“I seen a kid killed…He strangled it, up by the horse.”
When Billy, a troubled young man, comes to private eye Cormoran Strike’s office to ask for his help investigating a crime he thinks he witnessed as a child, Strike is left deeply unsettled. While Billy is obviously mentally distressed, and cannot remember many concrete details, there is something sincere about him and his story. But before Strike can question him further, Billy bolts from his office in a panic.
Trying to get to the bottom of Billy’s story, Strike and Robin Ellacott—once his assistant, now a partner in the agency—set off on a twisting trail that leads them through the backstreets of London, into a secretive inner sanctum within Parliament, and to a beautiful but sinister manor house deep in the countryside.
And during this labyrinthine investigation, Strike’s own life is far from straightforward: his newfound fame as a private eye means he can no longer operate behind the scenes as he once did. Plus, his relationship with his former assistant is more fraught than it ever has been—Robin is now invaluable to Strike in the business, but their personal relationship is much, much trickier than that.
The amount of times my mind suddenly interrupts my reading of a book to say “this is is amazing, I want to find out what happens yet…I don’t want it to be over” is directly proportional to how good the book is.

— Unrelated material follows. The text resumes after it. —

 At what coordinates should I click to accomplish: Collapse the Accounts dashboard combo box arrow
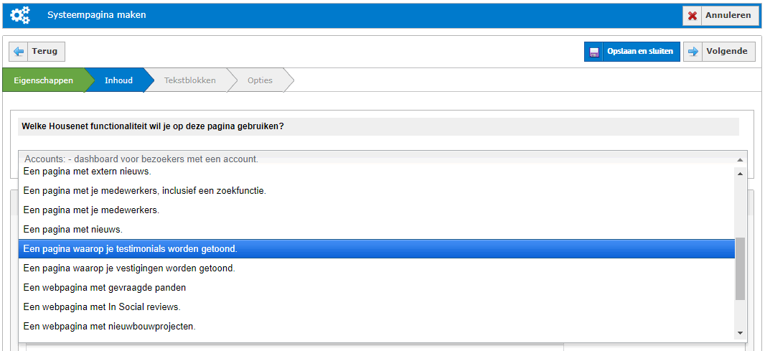click(740, 159)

I read Lethal White on vacation, in one of the most beautiful places I’ve ever seen, and yet I still feverishly tapped for the next page on my phone, still paused repeatedly to wish that I could simultaneously find out what happened now and yet also never stop reading this book. Yes, it’s that addicting. Before we go further, please be advised that this review will be full of spoilers so please stop here if you don’t want to be spoiled. (I highly recommend reading this book unspoiled!)
Lethal White picks up where we left off in Career of Evil, Robin marrying the odious Matthew while Strike shows up, bleeding and disheveled, to beg her to take her job back. For those of you like me, who shrieked when Career of Evil ended on this, well, evil cliffhanger, be assured that there isn’t a time skip to start off this book, and instead we see the fallout of everyone’s actions from Career of Evil in all of their dirty glory. Robin finally tears into Matthew like I’ve been waiting for and our detectives are reunited in business, if not in anything else.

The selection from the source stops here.